BANDUNG - Pemerintah Provinsi Jawa Barat terus berupaya menambah jumlah karya budaya di daftar Warisan Budaya Tak Benda (WBTB) Indonesia. Sejauh ini Pemprov Jabar terus mendorong 27 kabupaten/kota untuk lebih aktif mengusulkan karya budaya di daerahnya sebagai bentuk komitmen pengembangan budaya ke tingkat Nasional, sekaligus memperkuat daya tarik wisata.
Hal ini disampaikan Kepala Dinas Pariwisata dan Kebudayaan Provinsi Jawa Barat Iendra Sofyan saat menghadiri Press Conference & Talkshow Akulturasa ITB 2026, Selasa 2 Juni 2026. Dirinya menargetkan, setiap tahun setidaknya ada 100 karya budaya yang terdaftar di WBTB tingkat Nasional.
"Kalau bisa setahun minimal ada 100. Target pusat 1.000 (karya budaya) seluruh Indonesia, kita harus ambil 100 sampai 200. Teman-teman kabupaten/kota akan terus kita dorong," ucapnya.
Menurutnya, masih banyak potensi budaya di berbagai daerah yang belum terdokumentasikan dan diusulkan secara resmi. Padahal terdapat berbagai tradisi, kuliner, seni pertunjukan, hingga pengetahuan lokal yang memiliki peluang besar untuk mendapat pengakuan sebagai warisan budaya.
Kadisparbud menambahkan, pencatatan WBTB juga dapat memberikan nilai tambah bagi sektor pariwisata. Sebab saat ini wisatawan tidak sekadar mencari tempat untuk berlibur, tetapi juga pengalaman yang memiliki nilai edukasi dan cerita tersendiri.
"Wisatawan bukan hanya untuk rekreasi saja, tapi juga pengembangan diri seperti pelatihan dan lainnya. Ada juga tujuan wisata yang unik, salah satunya kuliner. Story telling-nya juga penting. Jadi orang tidak hanya foto-foto. Mereka tahu ceritanya, daya tariknya, sampai khasiatnya," jelas Kadisparbud.

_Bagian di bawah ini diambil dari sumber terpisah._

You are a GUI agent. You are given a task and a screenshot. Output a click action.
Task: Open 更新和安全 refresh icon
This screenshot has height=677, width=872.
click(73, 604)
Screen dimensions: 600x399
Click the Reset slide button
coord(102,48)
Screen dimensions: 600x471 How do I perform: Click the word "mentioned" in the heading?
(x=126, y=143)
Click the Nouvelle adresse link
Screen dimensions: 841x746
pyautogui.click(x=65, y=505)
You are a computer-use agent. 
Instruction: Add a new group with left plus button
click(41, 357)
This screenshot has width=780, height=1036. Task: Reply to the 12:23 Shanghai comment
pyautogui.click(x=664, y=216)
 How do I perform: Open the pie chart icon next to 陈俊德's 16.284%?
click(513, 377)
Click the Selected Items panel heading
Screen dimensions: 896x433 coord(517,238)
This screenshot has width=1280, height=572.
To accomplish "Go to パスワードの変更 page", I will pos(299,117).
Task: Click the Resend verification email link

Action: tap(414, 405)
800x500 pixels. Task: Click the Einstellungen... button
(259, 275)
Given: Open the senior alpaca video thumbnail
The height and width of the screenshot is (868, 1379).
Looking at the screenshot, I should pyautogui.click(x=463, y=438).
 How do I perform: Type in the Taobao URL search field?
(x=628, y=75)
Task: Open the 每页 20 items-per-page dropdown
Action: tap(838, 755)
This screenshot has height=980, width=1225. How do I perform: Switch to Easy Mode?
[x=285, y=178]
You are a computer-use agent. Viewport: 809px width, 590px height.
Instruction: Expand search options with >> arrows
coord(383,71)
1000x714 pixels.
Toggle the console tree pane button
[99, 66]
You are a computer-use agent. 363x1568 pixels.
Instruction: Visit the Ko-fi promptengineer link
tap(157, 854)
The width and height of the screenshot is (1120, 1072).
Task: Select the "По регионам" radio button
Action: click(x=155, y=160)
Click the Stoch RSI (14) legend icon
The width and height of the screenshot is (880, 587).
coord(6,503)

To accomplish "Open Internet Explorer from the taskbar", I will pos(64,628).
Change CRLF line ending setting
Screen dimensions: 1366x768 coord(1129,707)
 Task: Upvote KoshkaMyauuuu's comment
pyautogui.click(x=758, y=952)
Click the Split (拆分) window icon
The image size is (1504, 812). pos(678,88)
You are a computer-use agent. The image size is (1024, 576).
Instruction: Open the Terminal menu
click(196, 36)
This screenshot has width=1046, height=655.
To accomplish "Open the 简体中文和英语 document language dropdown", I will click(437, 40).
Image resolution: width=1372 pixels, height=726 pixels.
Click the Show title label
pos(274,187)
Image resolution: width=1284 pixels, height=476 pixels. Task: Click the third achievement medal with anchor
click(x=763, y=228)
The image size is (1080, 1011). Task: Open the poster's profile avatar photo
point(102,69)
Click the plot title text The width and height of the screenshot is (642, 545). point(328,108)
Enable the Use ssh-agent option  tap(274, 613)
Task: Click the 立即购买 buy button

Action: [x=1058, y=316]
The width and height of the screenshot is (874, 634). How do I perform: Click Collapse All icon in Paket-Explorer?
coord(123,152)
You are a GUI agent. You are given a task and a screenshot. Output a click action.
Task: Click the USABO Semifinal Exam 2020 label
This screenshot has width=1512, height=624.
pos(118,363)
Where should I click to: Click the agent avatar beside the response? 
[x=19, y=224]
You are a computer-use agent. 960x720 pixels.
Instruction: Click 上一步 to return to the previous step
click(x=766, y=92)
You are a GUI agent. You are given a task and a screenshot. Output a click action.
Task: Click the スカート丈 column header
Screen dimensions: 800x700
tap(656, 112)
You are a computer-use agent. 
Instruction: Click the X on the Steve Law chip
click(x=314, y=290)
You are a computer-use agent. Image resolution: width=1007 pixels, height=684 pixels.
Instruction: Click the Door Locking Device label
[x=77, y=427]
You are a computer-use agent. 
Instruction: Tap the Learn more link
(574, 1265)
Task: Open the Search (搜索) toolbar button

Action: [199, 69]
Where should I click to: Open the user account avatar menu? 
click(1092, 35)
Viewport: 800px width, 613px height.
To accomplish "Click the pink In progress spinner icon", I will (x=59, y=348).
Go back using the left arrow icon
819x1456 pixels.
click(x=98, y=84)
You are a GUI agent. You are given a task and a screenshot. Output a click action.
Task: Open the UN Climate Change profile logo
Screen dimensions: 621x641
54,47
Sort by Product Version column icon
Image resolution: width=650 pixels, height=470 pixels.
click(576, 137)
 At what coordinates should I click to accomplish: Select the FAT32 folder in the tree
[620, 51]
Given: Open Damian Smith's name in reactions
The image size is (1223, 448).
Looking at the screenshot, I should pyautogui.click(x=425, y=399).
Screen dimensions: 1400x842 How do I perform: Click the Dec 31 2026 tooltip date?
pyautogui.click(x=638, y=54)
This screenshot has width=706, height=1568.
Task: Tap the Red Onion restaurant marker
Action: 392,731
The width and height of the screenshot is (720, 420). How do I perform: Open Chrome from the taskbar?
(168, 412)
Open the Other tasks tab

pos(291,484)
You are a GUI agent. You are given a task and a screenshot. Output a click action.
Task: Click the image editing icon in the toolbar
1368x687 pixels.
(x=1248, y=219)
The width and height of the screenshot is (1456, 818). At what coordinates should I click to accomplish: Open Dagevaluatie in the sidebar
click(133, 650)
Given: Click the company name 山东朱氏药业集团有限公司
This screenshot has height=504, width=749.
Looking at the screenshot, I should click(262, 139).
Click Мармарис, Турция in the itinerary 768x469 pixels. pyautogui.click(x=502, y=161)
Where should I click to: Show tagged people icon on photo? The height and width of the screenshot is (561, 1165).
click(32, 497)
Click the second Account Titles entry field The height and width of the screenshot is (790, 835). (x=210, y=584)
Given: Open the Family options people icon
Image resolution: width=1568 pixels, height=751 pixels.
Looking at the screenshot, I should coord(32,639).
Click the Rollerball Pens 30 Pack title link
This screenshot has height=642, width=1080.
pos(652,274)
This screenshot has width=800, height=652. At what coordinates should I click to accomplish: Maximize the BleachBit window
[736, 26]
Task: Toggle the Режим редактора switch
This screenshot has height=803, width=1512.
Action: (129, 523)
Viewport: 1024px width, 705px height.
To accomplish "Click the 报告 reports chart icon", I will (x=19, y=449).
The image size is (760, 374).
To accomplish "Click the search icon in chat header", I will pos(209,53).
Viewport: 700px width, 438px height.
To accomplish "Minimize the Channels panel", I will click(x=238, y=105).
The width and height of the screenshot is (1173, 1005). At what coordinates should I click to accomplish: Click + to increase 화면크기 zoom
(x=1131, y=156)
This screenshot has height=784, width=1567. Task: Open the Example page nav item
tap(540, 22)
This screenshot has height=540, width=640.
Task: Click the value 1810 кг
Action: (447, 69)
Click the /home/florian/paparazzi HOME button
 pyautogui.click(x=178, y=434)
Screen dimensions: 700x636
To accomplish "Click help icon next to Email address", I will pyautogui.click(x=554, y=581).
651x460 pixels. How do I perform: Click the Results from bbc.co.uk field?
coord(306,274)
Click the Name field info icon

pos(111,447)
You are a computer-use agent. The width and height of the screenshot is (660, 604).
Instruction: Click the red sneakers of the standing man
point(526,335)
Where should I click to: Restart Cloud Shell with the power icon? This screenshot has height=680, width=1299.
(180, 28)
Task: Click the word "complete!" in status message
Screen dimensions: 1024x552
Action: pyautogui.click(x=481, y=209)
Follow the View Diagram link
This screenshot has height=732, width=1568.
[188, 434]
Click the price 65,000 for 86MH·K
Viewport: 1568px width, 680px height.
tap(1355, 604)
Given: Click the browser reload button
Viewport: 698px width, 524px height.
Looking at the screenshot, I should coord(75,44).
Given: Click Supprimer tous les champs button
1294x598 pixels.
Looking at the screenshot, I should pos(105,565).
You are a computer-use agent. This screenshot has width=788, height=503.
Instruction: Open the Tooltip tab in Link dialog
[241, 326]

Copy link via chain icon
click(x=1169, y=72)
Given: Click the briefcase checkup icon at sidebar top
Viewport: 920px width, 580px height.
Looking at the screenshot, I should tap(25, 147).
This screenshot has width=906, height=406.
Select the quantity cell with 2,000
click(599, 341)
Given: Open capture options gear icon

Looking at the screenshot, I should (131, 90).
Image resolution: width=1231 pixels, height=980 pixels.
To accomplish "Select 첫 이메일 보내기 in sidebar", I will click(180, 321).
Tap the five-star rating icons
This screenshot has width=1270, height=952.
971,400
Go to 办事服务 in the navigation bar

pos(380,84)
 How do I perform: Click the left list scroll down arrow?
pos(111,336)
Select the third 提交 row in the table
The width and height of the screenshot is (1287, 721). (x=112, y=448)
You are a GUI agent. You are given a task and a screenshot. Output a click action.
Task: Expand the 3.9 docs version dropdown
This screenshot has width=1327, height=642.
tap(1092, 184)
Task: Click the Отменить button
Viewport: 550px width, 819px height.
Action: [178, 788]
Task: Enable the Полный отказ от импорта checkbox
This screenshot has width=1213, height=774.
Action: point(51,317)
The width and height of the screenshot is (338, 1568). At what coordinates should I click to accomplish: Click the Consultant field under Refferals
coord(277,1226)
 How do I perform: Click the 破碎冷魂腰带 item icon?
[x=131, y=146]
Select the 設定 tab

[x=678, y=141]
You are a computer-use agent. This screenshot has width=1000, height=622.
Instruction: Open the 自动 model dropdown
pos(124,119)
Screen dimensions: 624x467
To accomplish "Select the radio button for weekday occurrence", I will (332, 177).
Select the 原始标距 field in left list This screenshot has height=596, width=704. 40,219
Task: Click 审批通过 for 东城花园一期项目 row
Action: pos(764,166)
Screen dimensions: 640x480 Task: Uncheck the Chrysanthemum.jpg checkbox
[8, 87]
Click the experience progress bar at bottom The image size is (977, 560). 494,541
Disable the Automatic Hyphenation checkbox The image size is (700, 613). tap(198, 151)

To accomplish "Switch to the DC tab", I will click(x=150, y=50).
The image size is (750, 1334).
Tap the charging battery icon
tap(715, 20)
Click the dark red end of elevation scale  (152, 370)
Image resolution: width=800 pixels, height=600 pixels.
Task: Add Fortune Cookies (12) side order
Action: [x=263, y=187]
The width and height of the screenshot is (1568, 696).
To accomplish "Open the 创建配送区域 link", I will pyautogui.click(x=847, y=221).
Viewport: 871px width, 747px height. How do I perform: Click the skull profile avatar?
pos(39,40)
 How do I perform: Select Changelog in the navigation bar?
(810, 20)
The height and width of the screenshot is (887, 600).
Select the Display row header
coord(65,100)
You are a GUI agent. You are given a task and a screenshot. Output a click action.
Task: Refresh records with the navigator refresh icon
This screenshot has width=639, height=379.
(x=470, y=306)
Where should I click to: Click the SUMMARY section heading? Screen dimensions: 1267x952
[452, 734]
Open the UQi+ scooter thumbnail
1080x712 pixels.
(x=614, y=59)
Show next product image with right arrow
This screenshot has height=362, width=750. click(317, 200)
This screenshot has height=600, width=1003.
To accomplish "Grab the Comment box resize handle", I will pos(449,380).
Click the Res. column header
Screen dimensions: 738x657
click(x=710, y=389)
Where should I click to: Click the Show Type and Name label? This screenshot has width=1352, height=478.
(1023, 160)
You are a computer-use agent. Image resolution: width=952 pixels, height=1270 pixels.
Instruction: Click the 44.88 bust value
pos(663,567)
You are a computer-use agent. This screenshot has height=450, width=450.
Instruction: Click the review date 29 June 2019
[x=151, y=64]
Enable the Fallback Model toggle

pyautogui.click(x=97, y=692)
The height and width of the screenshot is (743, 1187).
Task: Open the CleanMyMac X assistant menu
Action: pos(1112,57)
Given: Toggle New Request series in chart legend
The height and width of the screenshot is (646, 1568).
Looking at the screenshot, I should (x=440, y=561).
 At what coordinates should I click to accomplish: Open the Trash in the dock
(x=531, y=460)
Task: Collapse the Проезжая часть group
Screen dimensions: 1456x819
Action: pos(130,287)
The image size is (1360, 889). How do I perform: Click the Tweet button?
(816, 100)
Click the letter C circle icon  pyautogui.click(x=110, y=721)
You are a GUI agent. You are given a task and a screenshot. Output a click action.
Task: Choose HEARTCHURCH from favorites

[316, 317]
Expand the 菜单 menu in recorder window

Sejauh ini sudah ada 182 karya budaya Jawa Barat yang diakui sebagai WBTB Indonesia. Tahun lalu terdapat 42 karya budaya Jawa Barat yang ditetapkan sebagai WBTB tingkat nasional dan itu menjadi catatan tertinggi sepanjang sejarah.
"Teman-teman kabupaten dan kota, kita dorong bersama untuk terus menggali potensi budaya di daerah masing-masing. Yang penting proposalnya jelas dan bisa dibuktikan otentik," pungkas Kadisparbud.